Les Dirty Projectors n'ont pas projeté grand chose

04/07/10 à 20:57 - Mise à jour à 20:57

En fin d'après-midi, au moment où Vampire Weekend quittait la grande scène, c'était au tour des Dirty Projectors d'entamer leur concert au Marquee. Soit deux groupes new-yorkais, tous les deux sous influences africaines. Les premiers pour en tirer une pop solaire, les seconds pour creuser une veine plus expérimentale. Difficile en fait de faire plus branché que les Dirty Projectors, trois garçons, trois filles, qui collaborent aussi bien avec David Byrne que Bjork ou Rusko. De là à toucher le public de Werchter...

Les Dirty Projectors n'ont pas projeté grand chose

© Frederic Pauwels

S'il y a bien un avantage aux festivals, ce sont les rencontres qu'elles permettent. Pour le public qui peut découvrir des groupes qu'il ne connaît pas. Et, à l'inverse, pour les groupes qui ont là l'occasion de toucher une nouvelle audience.

Pas certain que les Dirty Projectors en ont vraiment profité. Leur pop indé est certes complexe, mais pas non plus compliquée. Il ne suffirait pas de grand-chose pour qu'elle puisse toucher. Seulement voilà, même si musicalement tout cela tient la route, le groupe mené par Dave Longstreth joue dans le vide, en roue libre. Voire un poil autiste. On se dit que même les XX, avec leur côté gauche, ont montré plus d'entrain et de charisme lors de leur prestation sur la même scène. C'est dire...Du coup, le chapiteau, déjà fort peu rempli au départ, se vide petit à petit. Pas un mauvais concert, juste inutile.

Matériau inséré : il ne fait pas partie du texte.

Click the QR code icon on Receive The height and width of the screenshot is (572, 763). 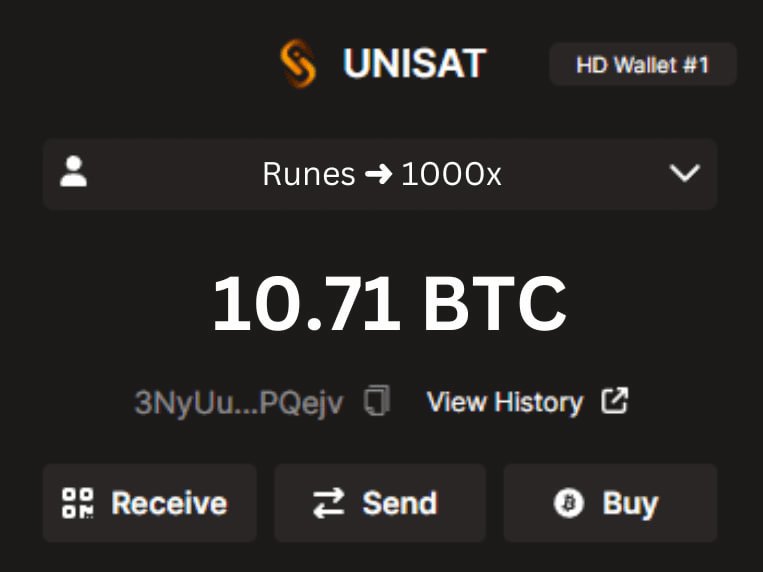(x=78, y=503)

C'est peut-être là aussi une des limites de Werchter. De plus en plus, le festival semble se contenter de choper cinq, six grosses têtes d'affiche, histoire d'assurer le sold out. Pour le reste, il suffit de convier une série de jeunes pousses locales (entendez flamandes) au cachet plancher et à l'intérêt parfois limité (qui a entendu parler des Customs ? Van Jets ? Balthazar ?). Ou de piocher dans les groupes en tournée à ce moment-là. Et tant pis si même dans ce rayon, les bons choix se révèlent être au bout du compte de mauvais.